Saved entries
'''
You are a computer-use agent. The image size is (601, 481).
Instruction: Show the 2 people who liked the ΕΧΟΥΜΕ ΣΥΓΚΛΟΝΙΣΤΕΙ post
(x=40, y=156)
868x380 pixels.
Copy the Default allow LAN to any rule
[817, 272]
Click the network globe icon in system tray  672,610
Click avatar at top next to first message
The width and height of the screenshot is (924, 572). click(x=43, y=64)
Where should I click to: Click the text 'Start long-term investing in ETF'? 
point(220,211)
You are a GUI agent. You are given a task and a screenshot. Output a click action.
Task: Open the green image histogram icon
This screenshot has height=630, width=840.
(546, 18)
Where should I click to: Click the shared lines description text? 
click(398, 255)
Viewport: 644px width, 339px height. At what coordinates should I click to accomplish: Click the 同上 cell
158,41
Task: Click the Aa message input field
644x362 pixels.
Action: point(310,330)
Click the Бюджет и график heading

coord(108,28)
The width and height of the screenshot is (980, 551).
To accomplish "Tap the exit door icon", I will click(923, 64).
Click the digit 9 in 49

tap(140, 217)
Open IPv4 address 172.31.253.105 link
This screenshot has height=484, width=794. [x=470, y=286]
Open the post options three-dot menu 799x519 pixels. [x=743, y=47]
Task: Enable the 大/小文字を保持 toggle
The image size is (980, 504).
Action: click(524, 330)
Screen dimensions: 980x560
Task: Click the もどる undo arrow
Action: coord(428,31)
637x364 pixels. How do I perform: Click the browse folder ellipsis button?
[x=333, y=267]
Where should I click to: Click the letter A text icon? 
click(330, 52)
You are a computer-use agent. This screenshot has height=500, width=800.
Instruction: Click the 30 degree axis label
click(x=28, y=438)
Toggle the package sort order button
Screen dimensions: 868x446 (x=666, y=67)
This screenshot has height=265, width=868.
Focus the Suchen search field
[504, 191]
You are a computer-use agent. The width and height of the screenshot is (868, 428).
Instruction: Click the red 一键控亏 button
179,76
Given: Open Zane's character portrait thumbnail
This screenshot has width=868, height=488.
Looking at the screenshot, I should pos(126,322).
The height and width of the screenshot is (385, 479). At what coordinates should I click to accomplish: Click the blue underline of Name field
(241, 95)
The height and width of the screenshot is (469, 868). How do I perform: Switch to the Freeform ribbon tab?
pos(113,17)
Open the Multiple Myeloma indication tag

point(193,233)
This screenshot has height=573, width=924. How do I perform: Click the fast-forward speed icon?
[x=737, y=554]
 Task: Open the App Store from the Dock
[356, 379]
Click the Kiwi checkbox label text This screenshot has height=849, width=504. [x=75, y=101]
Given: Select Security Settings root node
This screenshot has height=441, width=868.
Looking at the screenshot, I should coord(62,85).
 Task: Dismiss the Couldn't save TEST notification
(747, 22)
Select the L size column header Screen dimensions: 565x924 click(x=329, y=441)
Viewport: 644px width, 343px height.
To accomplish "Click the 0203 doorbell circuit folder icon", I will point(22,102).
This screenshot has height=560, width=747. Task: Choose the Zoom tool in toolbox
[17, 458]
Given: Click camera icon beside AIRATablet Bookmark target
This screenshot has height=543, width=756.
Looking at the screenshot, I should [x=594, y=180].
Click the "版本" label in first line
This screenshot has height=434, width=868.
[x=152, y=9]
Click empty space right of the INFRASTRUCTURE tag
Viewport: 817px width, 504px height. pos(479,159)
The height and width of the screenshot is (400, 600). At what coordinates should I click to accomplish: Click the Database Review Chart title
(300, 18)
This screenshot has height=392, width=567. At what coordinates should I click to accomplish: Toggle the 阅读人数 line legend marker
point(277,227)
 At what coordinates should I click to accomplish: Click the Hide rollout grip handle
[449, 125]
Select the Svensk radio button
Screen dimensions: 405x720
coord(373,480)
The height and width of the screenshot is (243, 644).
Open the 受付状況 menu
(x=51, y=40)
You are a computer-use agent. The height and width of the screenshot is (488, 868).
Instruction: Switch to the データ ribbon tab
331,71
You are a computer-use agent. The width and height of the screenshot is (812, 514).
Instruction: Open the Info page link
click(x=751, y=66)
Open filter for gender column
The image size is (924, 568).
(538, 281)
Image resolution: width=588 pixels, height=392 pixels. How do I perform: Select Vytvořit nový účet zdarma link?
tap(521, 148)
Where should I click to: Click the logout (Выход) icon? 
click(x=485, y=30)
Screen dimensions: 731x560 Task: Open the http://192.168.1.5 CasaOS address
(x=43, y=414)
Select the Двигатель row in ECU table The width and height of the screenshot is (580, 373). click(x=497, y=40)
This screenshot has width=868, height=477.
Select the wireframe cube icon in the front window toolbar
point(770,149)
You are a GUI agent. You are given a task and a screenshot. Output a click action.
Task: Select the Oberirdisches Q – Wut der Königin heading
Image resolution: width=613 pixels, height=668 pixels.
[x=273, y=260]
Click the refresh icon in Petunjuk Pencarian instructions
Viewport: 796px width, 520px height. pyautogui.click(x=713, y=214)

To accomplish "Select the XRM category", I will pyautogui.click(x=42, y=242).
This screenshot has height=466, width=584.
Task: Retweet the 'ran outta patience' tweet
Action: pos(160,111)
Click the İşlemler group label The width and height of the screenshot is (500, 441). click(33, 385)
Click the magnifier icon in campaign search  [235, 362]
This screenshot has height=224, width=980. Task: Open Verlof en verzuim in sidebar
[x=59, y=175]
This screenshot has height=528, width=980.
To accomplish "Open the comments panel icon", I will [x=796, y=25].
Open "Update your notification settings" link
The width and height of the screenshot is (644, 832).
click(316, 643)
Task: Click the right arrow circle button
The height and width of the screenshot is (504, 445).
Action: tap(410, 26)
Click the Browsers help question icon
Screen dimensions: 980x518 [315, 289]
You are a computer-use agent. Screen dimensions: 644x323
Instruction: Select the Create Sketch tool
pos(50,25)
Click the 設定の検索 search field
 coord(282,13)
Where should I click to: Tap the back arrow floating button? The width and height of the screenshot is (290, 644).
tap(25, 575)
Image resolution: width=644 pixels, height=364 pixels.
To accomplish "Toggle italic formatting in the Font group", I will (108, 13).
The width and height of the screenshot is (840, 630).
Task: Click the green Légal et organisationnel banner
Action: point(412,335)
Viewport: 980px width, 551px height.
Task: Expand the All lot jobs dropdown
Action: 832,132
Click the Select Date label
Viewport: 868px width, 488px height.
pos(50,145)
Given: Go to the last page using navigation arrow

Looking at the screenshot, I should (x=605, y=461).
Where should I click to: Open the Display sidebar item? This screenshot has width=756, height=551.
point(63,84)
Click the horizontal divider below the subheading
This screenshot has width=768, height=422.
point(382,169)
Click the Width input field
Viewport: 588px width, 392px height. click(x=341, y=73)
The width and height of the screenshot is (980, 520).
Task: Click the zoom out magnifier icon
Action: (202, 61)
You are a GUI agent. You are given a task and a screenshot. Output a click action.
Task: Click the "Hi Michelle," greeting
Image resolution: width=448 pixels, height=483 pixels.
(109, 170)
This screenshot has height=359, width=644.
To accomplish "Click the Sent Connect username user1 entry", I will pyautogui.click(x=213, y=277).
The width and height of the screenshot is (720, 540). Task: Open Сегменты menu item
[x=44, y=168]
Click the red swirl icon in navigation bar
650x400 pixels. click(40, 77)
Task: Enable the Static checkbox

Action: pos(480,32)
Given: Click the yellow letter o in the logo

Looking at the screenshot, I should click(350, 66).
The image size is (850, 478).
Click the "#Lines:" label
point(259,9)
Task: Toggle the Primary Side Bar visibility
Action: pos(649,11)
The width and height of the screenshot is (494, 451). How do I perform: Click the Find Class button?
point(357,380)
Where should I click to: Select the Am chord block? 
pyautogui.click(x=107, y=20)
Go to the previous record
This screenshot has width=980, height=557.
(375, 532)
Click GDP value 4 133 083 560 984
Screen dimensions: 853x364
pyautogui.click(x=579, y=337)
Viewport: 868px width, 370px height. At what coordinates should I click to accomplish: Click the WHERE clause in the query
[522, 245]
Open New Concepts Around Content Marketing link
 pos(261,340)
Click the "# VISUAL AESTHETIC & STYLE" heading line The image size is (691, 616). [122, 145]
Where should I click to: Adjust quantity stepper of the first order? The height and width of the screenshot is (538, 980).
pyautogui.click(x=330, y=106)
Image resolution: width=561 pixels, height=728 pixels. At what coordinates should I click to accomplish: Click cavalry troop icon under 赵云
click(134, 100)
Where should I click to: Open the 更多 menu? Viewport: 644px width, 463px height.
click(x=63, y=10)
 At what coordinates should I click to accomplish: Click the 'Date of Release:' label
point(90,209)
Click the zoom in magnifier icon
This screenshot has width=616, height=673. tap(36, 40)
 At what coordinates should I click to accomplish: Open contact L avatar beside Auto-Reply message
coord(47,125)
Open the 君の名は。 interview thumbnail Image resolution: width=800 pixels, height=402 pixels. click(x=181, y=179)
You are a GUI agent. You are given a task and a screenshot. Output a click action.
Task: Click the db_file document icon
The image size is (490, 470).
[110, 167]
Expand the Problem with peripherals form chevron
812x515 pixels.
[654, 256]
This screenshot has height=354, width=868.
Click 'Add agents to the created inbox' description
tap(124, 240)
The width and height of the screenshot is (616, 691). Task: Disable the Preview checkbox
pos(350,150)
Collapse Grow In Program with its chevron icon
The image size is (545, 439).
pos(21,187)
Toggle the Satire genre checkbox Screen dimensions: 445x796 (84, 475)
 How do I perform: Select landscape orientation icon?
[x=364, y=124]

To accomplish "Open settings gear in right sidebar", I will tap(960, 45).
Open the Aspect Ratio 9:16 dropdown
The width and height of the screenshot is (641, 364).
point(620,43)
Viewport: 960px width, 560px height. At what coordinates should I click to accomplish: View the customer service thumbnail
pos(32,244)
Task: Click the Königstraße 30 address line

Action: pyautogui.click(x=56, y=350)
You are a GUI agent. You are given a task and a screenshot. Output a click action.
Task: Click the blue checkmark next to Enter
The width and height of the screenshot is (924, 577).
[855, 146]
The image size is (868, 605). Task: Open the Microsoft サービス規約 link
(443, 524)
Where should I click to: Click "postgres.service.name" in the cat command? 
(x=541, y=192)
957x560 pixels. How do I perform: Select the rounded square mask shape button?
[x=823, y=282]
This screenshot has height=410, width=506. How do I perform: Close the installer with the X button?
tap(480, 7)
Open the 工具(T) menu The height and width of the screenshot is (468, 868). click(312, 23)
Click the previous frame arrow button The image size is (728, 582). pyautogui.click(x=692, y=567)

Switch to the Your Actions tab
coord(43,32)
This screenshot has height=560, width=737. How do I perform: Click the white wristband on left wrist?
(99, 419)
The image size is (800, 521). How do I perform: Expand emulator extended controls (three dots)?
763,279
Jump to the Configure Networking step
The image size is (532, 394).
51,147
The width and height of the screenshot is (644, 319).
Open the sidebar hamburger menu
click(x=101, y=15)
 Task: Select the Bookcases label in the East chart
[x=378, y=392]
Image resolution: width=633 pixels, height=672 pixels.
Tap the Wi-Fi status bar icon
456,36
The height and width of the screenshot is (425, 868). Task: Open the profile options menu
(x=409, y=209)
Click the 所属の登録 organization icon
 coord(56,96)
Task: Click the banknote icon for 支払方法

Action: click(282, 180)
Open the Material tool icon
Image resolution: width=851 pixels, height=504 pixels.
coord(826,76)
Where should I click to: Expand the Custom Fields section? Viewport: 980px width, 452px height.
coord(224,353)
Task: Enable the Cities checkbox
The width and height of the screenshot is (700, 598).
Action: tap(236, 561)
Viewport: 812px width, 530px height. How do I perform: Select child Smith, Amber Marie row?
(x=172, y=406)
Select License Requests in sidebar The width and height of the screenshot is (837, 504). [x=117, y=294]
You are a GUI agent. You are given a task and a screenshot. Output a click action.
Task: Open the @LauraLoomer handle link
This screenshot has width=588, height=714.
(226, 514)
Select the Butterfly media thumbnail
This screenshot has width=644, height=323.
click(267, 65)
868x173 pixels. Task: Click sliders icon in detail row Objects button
'''
What the exercise asks = Set down exactly the lines from the start of the records to the line with "Task: Enable the 大/小文字を保持 toggle". Include that line, and add nothing more.

Output of the task =
You are a computer-use agent. The image size is (601, 481).
Instruction: Show the 2 people who liked the ΕΧΟΥΜΕ ΣΥΓΚΛΟΝΙΣΤΕΙ post
(x=40, y=156)
868x380 pixels.
Copy the Default allow LAN to any rule
[817, 272]
Click the network globe icon in system tray  672,610
Click avatar at top next to first message
The width and height of the screenshot is (924, 572). click(x=43, y=64)
Where should I click to: Click the text 'Start long-term investing in ETF'? 
point(220,211)
You are a GUI agent. You are given a task and a screenshot. Output a click action.
Task: Open the green image histogram icon
This screenshot has height=630, width=840.
(546, 18)
Where should I click to: Click the shared lines description text? 
click(398, 255)
Viewport: 644px width, 339px height. At what coordinates should I click to accomplish: Click the 同上 cell
158,41
Task: Click the Aa message input field
644x362 pixels.
Action: point(310,330)
Click the Бюджет и график heading

coord(108,28)
The width and height of the screenshot is (980, 551).
To accomplish "Tap the exit door icon", I will click(923, 64).
Click the digit 9 in 49

tap(140, 217)
Open IPv4 address 172.31.253.105 link
This screenshot has height=484, width=794. [x=470, y=286]
Open the post options three-dot menu 799x519 pixels. [x=743, y=47]
Task: Enable the 大/小文字を保持 toggle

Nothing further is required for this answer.